O projeto de lei  nº 5596/2013, de autoria do Deputado Major Fábio (DEM-PB) determina que “é proibido o uso de aplicativos, redes sociais e quaisquer outros recursos na internet para alertar motoristas a ocorrência e localização de blitz de trânsito” (art. 1º) estabelecendo que o provedor de aplicações deverá tornar indisponível o conteúdo que se encontre em desacordo com o caput (§1º) e sujeitará o infrator a uma multa de até R$ 50.000,00 (§2º). O projeto determina, ainda, que aquele que fornecer informações sobre a ocorrência ou localização da blitze para aplicativos, redes sociais ou quaisquer outros recursos na internet ou outros meios estará sujeito à mesma multa (§3º).

O projeto de lei  nº 5806/2013, de autoria do Deputado Lincoln Portela (PR-MG) determina a alteração do art. 230 do Código de Trânsito Brasileiro para modificar o inciso III para que conste que é infração gravíssima, sujeita à multa e a apreensão do veículo conduzir “com dispositivo, aplicativo ou funcionalidade que identifique a localização de radar, de autoridade competente de trânsito ou de seus agentes”.

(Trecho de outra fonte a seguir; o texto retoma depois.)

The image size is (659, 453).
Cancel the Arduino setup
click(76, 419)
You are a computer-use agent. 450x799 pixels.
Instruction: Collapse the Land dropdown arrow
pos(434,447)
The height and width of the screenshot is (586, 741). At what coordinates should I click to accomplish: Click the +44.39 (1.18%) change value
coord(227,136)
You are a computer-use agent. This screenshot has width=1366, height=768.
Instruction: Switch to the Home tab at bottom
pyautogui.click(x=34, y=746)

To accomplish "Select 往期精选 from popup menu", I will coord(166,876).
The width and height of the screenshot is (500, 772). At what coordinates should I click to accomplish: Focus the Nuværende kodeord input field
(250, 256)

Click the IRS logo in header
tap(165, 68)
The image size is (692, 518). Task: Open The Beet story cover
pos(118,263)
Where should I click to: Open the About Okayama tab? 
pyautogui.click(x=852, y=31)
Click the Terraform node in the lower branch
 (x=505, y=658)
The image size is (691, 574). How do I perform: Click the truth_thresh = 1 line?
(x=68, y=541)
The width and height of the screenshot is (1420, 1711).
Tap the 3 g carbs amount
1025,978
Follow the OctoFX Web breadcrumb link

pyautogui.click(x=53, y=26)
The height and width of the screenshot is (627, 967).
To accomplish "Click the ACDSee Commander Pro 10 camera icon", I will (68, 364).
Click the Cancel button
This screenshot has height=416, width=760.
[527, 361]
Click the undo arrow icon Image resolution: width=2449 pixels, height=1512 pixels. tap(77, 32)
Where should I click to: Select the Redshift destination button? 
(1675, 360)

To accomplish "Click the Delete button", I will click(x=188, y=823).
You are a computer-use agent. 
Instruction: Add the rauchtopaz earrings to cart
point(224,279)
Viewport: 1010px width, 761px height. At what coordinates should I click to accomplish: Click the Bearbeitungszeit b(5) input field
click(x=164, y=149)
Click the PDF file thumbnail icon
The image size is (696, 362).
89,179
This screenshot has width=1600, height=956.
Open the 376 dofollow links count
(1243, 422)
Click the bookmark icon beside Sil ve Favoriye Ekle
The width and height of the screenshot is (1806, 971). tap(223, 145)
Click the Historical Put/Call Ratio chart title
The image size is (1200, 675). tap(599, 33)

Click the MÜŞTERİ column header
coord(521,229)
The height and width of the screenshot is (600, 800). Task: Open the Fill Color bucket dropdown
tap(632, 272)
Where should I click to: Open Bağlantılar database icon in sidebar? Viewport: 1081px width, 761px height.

Com tais disposições vê-se, uma vez mais, que as ações do Poder Público voltam-se contra a tecnologia, como se fosse ela a responsável pela incompetência e ineficiência do Poder Público. As justificativas para cercear o uso da tecnologia tem sido as mais risíveis, mas quase sempre com algum argumento no sentido de que ela tem sido uma grande ferramenta para a prática de ilícitos. É inacreditável como não se pense no óbvio: fazer o Poder Público funcionar por sí próprio. O que se vê é a busca da transferência da responsabilidade para os cidadãos e para as empresas.

Para lidar com a tecnologia em face destas questões do dia-a-dia não é possível contarmos com políticos, governantes e autoridades em geral que tenham como resposta aos desafios o enfrentamento das inovações. Já é mais que tempo que surjam pessoas que pensem de forma mais moderna, mais voltada para o encontro de verdadeiras soluções para nossos problemas. Não é mais possível admitir e nos conformar com a mediocridade que assola o Poder Público.